* [PROBLEM]
Could you render the stretch from the line that contains "The width and height of the screenshot is (1318, 896)." through the line that contains "coord(97,185)" as a Markdown table with the columns Row and Line, skipping blank lines and leaving out the pictures?
>> Begin GIVEN INFORMATION
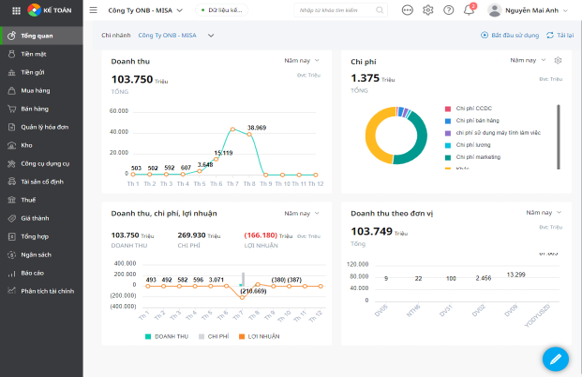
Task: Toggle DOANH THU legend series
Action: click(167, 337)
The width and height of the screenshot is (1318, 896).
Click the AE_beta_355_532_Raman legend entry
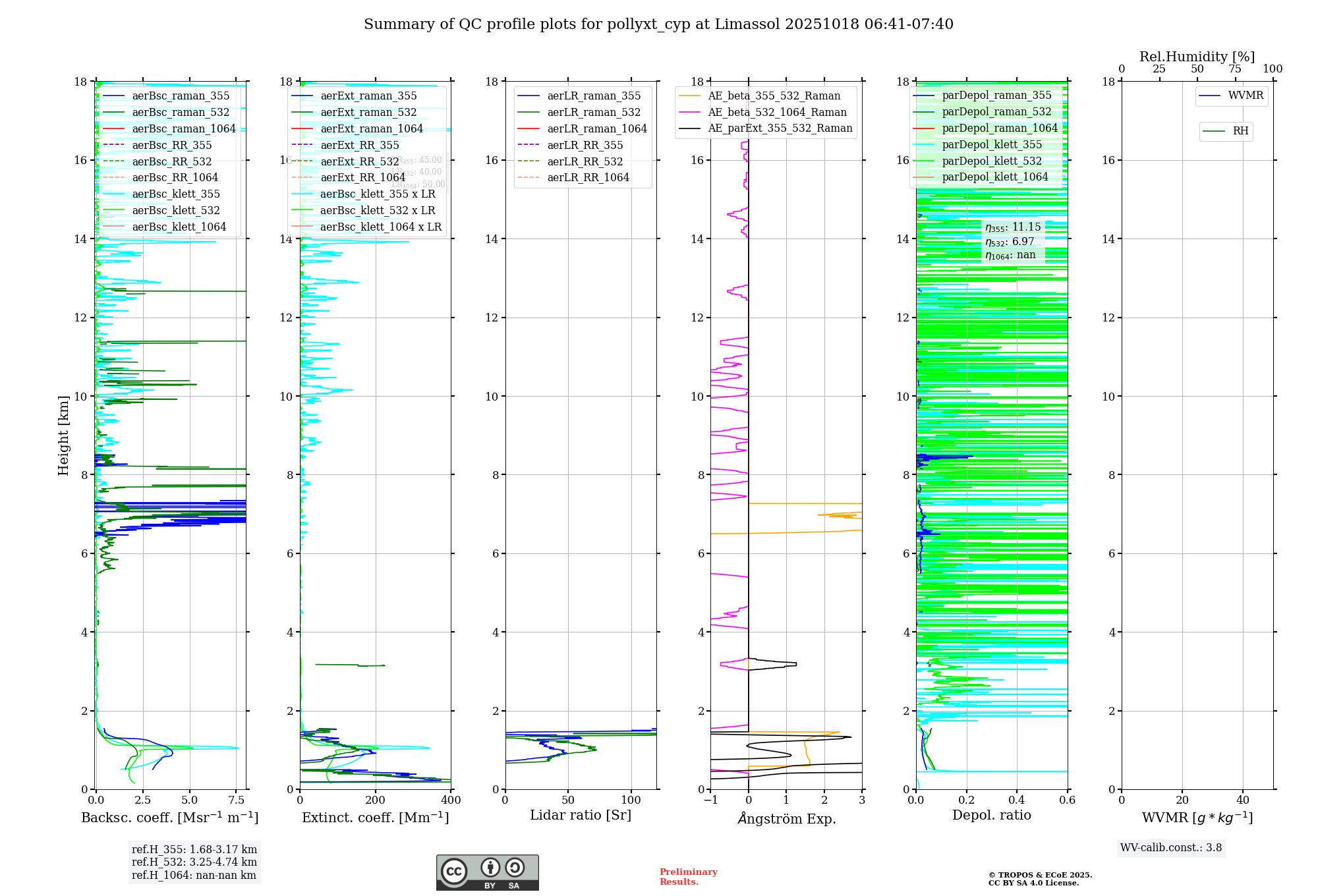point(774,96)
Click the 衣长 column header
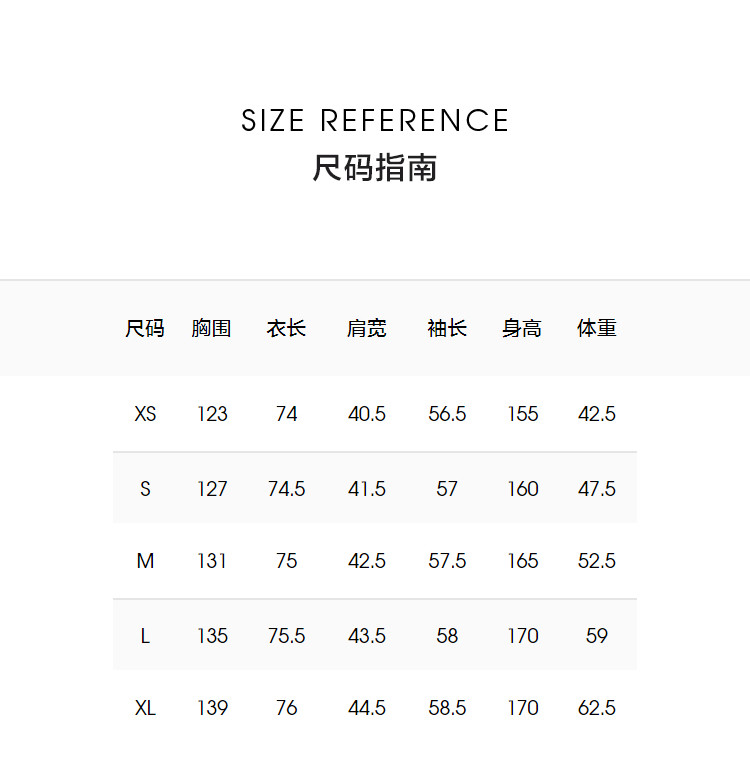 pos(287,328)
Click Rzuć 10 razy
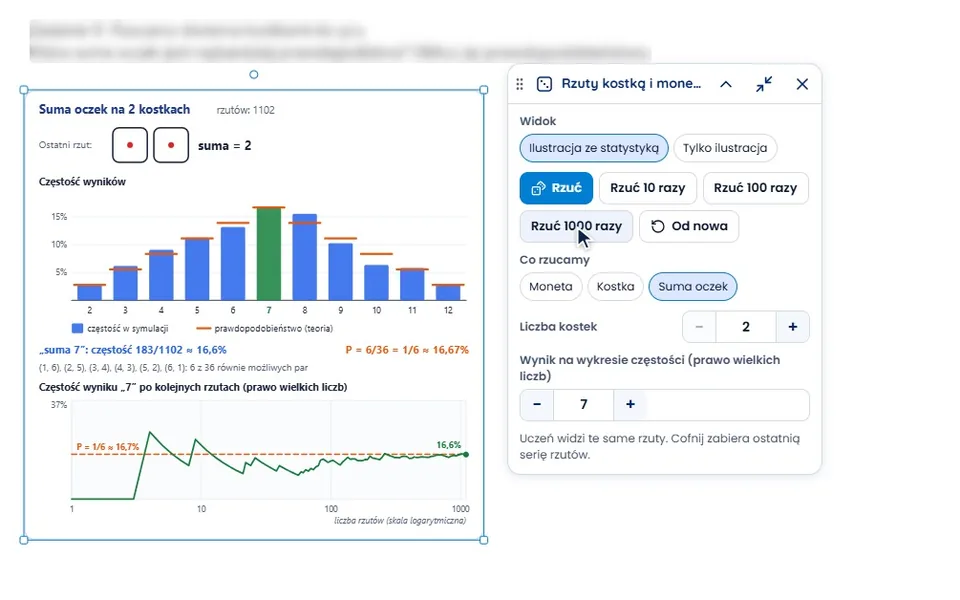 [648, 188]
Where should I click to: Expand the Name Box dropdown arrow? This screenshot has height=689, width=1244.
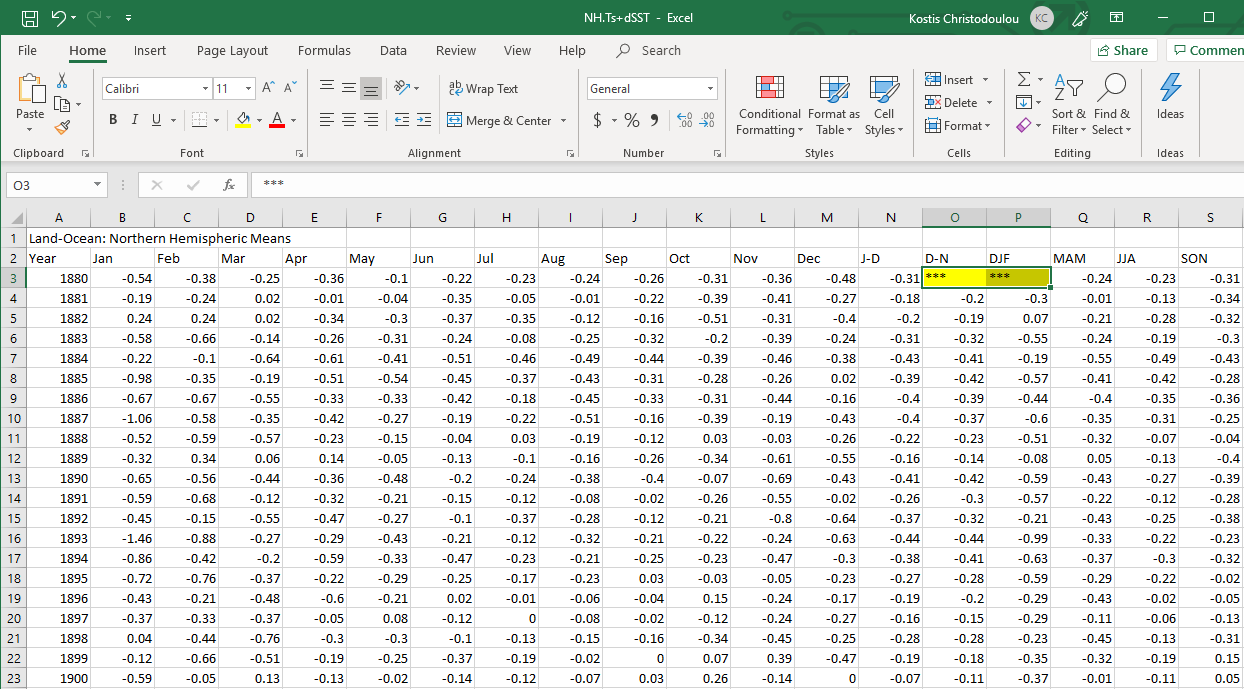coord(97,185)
>> End GIVEN INFORMATION
>> Begin GIVEN INFORMATION
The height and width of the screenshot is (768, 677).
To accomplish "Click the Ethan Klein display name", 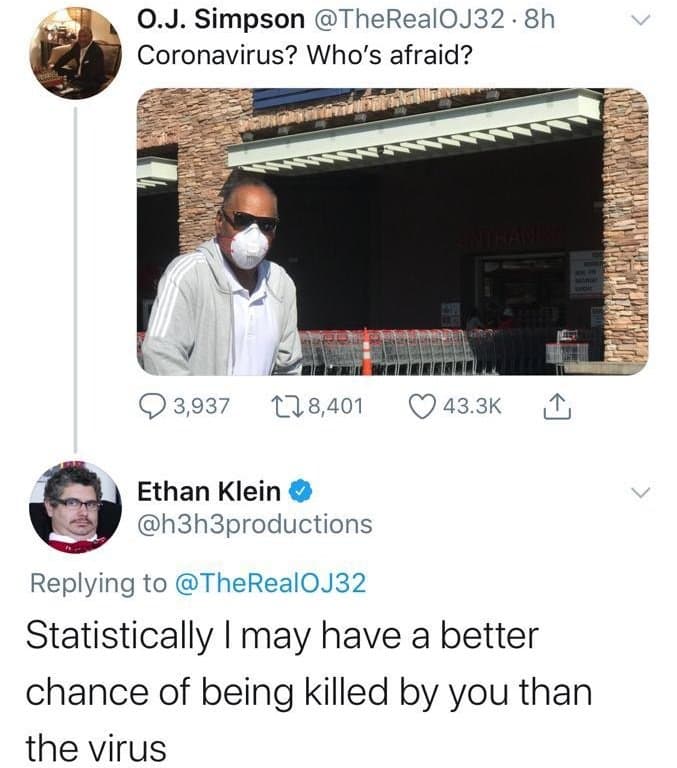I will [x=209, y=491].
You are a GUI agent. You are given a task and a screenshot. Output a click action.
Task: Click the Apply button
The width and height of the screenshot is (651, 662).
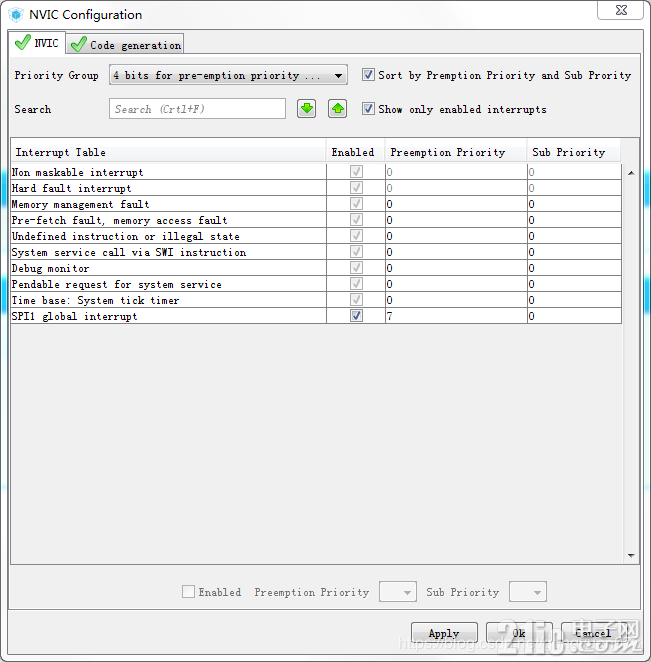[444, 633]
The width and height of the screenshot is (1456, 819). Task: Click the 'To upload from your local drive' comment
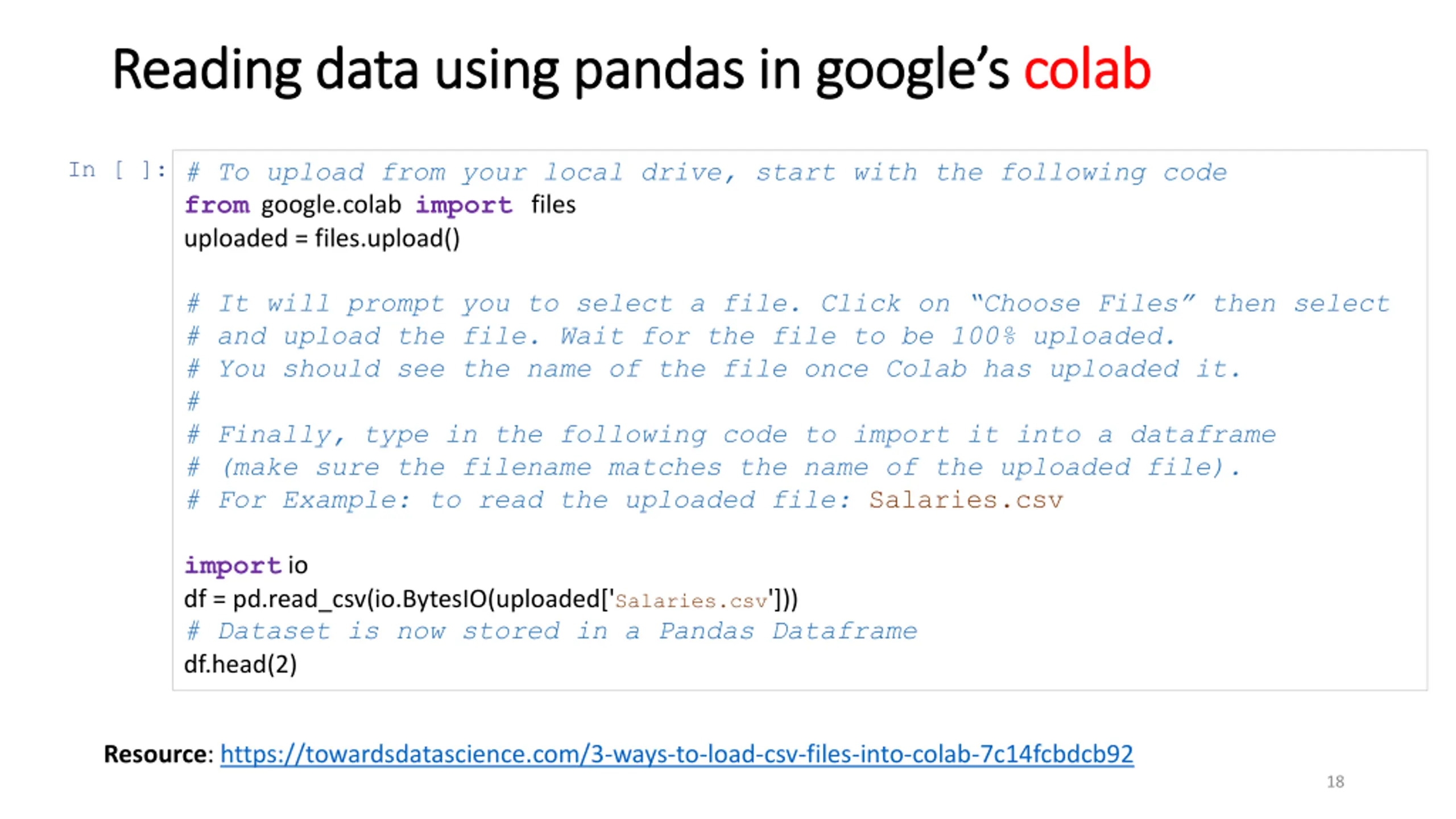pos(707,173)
>> End GIVEN INFORMATION
>> Begin GIVEN INFORMATION
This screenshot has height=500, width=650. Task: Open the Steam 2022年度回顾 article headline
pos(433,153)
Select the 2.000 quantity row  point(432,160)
>> End GIVEN INFORMATION
* [WRITTEN ANSWER]
| Row | Line |
|---|---|
| 1 | The width and height of the screenshot is (1318, 896). |
| 2 | Click the AE_beta_355_532_Raman legend entry |
| 3 | point(774,96) |
| 4 | Click the 衣长 column header |
| 5 |  pos(287,328) |
| 6 | Click Rzuć 10 razy |
| 7 |  [648, 188] |
| 8 | Where should I click to: Expand the Name Box dropdown arrow? This screenshot has height=689, width=1244. |
| 9 | coord(97,185) |